Tuesday, September 28, 2010

The UN Report That Shook A Thousand Hills



Rwanda is riled up right now, and with good reason. Last month, Le Monde, the leading French newspaper, leaked a draft of a United Nations report that allegedly accused the Rwandan Patriotic Front (RPF), President Kagame’s Tutsi rebel army that ended the 1994 genocide of itself committing genocide in 1996. At the time, the RPF was chasing génocidaires into the Democratic Republic of Congo (DRC), because they were regrouping in UNHCR camps and launching attacks from across the border. Since the UN was doing nothing to prevent this from happening, the RPF (now the Rwandan army) chased the génocidaires in the forests of the DRC.


According to the report, RPF soldiers themselves committed genocide when on these campaigns.

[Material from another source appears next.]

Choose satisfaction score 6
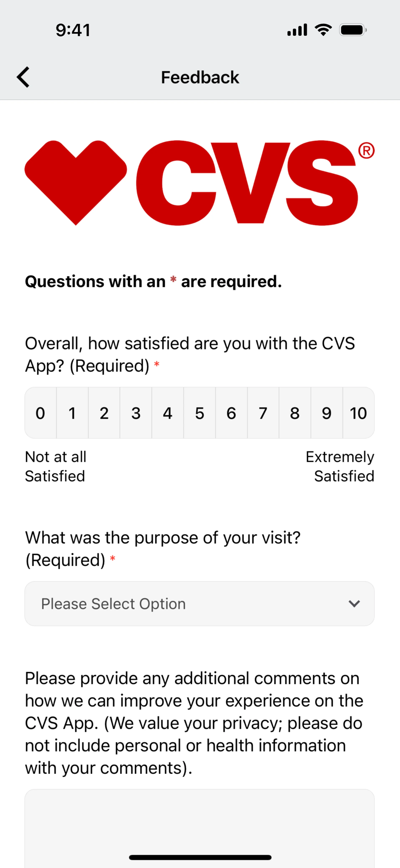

While I have not read the report myself (it is slated to be officially released on October 1, 2010), friends who have seen the report have said that the evidence is incontrovertible: Hutu women and children were specifically targeted, and their bodies were buried in mass graves. I have not seen a precise total of the number killed (the report allegedly identifies sites with hundreds of bodies), but it certainly does not rival the 800,000 to 1 million estimated dead during the 1994 genocide. This, of course, does not make it less tragic, but I think it’s important to have a sense of the numbers, especially when some of Rwanda's critics will use the report to support their belief that there was a "double-genocide"--that is, genocide conducted on both sides.


President Kagame has called the report “ridiculous” and is furious for two reasons—that the United Nations undertook this exercise (which was to map human rights atrocities in the area from 1993 to 2003) without his knowledge, and that the report language calls Rwandan actions “genocide.” The Rwandan government has repeatedly threatened to kick the UN out of the country because they did nothing to end the genocide, they fed and gave health care to génocidaires who had fled to Congo, and they currently do little in Rwanda that the Rwandan government would miss. When I was working for UNHCR there, I was often told by fellow staff that our days were numbered, and that the Rwandan government would take over sole administration of the camps. Naturally, then, when I heard about this UN report, I immediately thought the UN would be summarily asked to leave, as the French government was in 2006.


This hasn’t happened yet, but the Rwandan government hit the UN where it hurts—it allegedly threatened to pull its 3,300 peacekeepers from the UN Mission in Darfur (UNAMID) and 300 peacekeepers from the UN Mission in Sudan (UNMIS). Rwanda had volunteered to send its peacekeepers to Sudan to demonstrate activism in ending genocide (and probably also to demonstrate what others should have done for their country). The United Nations has a difficult time recruiting peacekeepers, and an even more difficult time recruiting peacekeepers who are trained and qualified. The Rwandese are competent and disciplined.


It is no wonder, then, that UN Secretary General Ban Ki-Moon himself went to Rwanda to pay a personal visit to Paul Kagame—to congratulate him on his landslide re-election, and beg him to reconsider the possibility of pulling out of Sudan. The UN also decided to postpone the release of the report, presumably to re-examine the language used, and is allowing the countries implicated in the report to make comments and statements that will be released alongside the report text.


The impact of this report cannot be overstated. The entire narrative of Rwanda over the past decade and a half has been defined by its activism against genocide and the development miracle that has been made possible through the “new” Rwanda’s moral high ground and social/economic/environmental policies that donors love. In many ways, even if the term “genocide” is replaced by something slightly softer, such as “acts of genocide,” or “mass retributive killings,” or “ethnic pogrom,” the damage has already been done. No longer will donors be able to tout Rwanda without reservation as a development miracle. Now, all such statements will have to be qualified; Rwanda will no longer be the West’s golden child. It’s too early to tell whether this will have any real impact on development aid, but I suspect it will not. The international community gives money to countries with similar (or worse) human rights violations.

What could happen is a fueling of the Rwandan government’s critics (from exiled detractors to the French government). [As a side note, is it any real surprise that this story was initially made public by a French newspaper?] The Rwandan government has felt embattled since 1994, and felt that way during its days as a scorned rebel army. In a way, this latest development will contribute to their narrative of needing to be even more self-reliant and impervious to external criticism.